Response: Personally, I think that can be a risky strategy and it would probably be worth exploring other options before looking at going down that route.
Question four: Will automation help manufacturers drive down the cost of manufacturing and also allow for economies of scale?
Response: Yes, it has helped in our industry.
Response: As manufacturers there are always ways to get the cost down by investing in tomorrow’s technology and replacing yesterday’s tech today! The government is currently giving incentives to companies for investing
Response: It's a fine line for some companies. Some investment would require the lines to be full 24/7 - that may work in certain sectors but not all.
Response: Yes, very true
Response: The investment into automation must be taken on a long-term basis. Machines reduce other aspects of overhead beside payroll. Making the business a vanguard in automation ahead of competitors gives clear advantage
Response: The answer should be an unequivocal 'yes' but I will equivocate! Automation isn't a magic bullet; it won't fix broken processes. Sort out processes first, ID where automation will help, then automate.
Response: Is there a question also about what level of production consider automating for - existing level, 10% more, 50% more etc?

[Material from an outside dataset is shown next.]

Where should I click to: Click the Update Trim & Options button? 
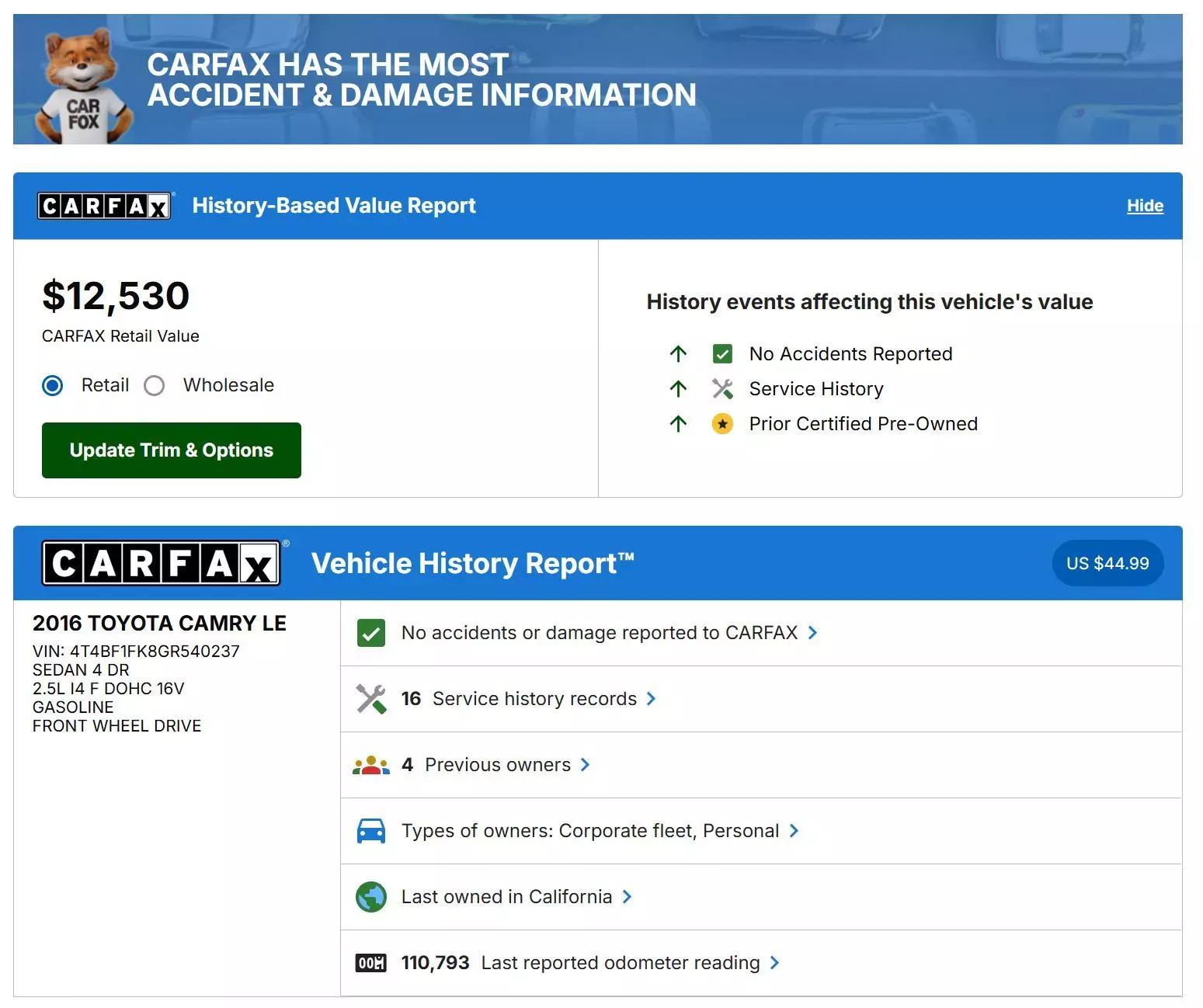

Response: This is part of the planning stage. What opportunities to making new product can be added to the production processes. How can the company take on more work with the same automation. I have case studies from a previous life.
Response: Automation is unavoidable - whether you are first mover or follower. Temporary surplus margins will attract competition & be eroded in time. Sustainable competitive advantage [>15yr windows?] will come down to consistent savvy strategy and execution.